Antes de partir, les dijo a la gente de Bahía Superficial que no temieran, pues volvería en breve.
En Bahía Superficial, nadie lo detuvo.
Así, Tang Zhong se fue con Bai Yi, listo para enfrentarse a Caozhi Ye, pero, sin saber por qué, al alejarse en el coche sintió una punzada en el corazón, como si extrañara algo.
Los dos condujeron juntos hacia las montañas.
Los alrededores se volvieron cada vez más desolados.
Pero pronto llegaron a una zona despejada donde, a lo lejos, se podía ver una sencilla casa de madera.

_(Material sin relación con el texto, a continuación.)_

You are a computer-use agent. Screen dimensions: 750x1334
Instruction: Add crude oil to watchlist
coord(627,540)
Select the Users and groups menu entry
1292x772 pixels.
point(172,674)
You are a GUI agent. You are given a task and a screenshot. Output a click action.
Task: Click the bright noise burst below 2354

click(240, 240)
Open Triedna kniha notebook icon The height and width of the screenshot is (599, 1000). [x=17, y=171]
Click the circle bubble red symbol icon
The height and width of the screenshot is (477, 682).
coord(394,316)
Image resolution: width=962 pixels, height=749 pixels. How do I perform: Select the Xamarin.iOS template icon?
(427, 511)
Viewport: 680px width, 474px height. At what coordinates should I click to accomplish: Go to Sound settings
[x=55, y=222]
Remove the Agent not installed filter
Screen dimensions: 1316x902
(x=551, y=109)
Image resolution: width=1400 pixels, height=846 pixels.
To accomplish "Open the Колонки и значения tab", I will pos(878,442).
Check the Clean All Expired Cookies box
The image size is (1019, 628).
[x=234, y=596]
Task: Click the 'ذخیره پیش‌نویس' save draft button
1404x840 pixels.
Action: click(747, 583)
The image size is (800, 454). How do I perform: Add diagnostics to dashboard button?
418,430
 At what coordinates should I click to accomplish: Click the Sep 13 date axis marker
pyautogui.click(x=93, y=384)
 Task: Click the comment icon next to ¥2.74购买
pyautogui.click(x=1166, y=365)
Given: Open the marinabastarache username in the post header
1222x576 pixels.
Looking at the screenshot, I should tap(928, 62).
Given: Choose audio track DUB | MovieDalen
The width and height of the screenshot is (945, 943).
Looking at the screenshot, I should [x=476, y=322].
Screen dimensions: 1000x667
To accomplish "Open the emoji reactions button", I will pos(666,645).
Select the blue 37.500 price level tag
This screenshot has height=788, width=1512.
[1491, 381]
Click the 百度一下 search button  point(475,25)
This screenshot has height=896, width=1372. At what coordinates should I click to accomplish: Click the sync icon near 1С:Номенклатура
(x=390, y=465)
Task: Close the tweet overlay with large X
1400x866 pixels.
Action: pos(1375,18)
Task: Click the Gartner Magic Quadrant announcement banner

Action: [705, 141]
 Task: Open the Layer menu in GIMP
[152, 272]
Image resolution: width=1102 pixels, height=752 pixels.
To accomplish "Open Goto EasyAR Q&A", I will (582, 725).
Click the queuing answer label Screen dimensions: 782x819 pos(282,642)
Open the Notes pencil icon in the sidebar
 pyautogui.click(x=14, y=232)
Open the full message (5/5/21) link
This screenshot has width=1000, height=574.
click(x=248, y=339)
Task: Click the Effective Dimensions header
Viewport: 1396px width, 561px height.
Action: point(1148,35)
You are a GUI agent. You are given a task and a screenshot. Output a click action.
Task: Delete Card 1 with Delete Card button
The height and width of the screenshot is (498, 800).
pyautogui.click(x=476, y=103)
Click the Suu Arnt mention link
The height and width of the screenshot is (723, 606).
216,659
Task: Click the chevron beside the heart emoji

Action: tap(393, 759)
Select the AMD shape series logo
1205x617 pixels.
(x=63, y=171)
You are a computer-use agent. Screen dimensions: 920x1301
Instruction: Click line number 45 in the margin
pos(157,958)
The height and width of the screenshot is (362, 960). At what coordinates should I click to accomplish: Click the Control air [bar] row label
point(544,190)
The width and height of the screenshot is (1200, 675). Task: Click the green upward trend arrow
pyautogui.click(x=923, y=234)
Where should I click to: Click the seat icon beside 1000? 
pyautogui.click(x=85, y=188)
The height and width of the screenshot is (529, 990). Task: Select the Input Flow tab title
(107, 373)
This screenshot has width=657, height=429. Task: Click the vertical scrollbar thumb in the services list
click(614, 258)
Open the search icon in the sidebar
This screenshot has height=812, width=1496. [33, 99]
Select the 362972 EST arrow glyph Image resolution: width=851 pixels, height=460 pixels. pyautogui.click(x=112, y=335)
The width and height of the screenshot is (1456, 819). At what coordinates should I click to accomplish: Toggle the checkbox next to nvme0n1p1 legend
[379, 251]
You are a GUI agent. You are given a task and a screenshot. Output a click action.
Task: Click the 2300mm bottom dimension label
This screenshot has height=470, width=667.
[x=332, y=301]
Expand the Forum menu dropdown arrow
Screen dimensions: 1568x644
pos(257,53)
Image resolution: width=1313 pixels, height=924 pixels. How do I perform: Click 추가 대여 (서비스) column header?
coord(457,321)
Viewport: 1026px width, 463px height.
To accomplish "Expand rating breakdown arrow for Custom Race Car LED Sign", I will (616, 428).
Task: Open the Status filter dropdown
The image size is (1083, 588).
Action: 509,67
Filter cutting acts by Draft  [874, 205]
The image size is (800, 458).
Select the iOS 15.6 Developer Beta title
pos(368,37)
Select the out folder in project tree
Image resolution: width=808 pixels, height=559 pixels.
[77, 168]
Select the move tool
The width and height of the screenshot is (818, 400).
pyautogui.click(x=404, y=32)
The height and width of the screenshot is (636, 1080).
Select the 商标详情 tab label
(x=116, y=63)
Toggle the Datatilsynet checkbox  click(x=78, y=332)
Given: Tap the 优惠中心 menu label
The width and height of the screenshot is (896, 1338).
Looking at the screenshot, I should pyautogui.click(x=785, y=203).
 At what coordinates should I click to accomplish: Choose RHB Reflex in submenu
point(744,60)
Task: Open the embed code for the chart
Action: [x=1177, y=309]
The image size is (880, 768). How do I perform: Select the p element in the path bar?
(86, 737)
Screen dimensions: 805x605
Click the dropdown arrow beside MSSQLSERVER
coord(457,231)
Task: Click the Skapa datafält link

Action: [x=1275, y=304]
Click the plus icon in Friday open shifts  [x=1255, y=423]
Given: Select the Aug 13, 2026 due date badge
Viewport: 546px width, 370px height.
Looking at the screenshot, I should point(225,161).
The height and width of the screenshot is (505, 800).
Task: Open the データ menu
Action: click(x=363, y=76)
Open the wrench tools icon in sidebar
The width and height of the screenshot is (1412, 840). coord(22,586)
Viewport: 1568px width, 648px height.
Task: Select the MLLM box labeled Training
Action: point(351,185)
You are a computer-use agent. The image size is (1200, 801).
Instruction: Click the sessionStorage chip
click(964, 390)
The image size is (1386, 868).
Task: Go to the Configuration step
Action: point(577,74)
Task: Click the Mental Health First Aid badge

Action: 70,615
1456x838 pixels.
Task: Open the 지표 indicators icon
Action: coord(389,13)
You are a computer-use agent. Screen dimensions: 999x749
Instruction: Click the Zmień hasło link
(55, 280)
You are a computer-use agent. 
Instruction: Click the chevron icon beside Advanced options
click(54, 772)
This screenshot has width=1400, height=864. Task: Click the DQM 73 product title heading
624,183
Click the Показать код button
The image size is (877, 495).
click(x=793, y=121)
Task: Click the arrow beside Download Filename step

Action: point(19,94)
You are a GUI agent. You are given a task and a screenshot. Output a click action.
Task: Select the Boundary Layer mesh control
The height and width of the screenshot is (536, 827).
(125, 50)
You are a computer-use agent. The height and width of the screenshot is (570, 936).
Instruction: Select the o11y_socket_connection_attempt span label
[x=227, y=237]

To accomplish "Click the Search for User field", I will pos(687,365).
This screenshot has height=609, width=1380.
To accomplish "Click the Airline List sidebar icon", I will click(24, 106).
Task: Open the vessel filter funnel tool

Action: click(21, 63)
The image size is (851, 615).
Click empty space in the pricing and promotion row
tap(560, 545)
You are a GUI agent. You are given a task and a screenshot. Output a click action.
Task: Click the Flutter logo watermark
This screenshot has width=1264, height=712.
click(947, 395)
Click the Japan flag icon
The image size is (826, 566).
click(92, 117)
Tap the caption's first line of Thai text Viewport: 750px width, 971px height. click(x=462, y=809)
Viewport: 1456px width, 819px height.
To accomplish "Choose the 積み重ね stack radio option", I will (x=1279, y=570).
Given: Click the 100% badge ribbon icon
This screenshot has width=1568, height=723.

Los dos se dirigieron hacia la casa de madera y, al llegar, una puerta automática se alzó, permitiendo la entrada del coche antes de volver a cerrarse.
En ese momento, un pequeño elevador apareció bajo tierra y descendió rápidamente con su vehículo.
Las bases del Grupo Dragón eran, por lo general, muy secretas y estaban construidas bajo tierra.
Descendieron rápidamente más de treinta metros bajo tierra.
Una vasta base apareció ante ellos.
—¡Ya puedes salir del coche!
—dijo Bai Yi.
—¿Está Caozhi Ye aquí?
—preguntó Tang Zhong.
—¡Justo dentro de ese dojo de más adelante!
—respondió Bai Yi—.
Pero, Dragón Negro, ¿estás seguro de que no quieres ver los vídeos de esta persona?
¡Nadie en nuestra sucursal del Grupo Dragón de Jianghai puede igualarlo!
—No es necesario, solo llévame allí.
¡Tengo que volver después de la pelea!
—declaró Tang Zhong.
—¡De acuerdo, entonces!
—asintió Bai Yi y guio a Tang Zhong por el pasillo.
Los pasillos estaban hechos de aleación y parecían los de una base militar subterránea.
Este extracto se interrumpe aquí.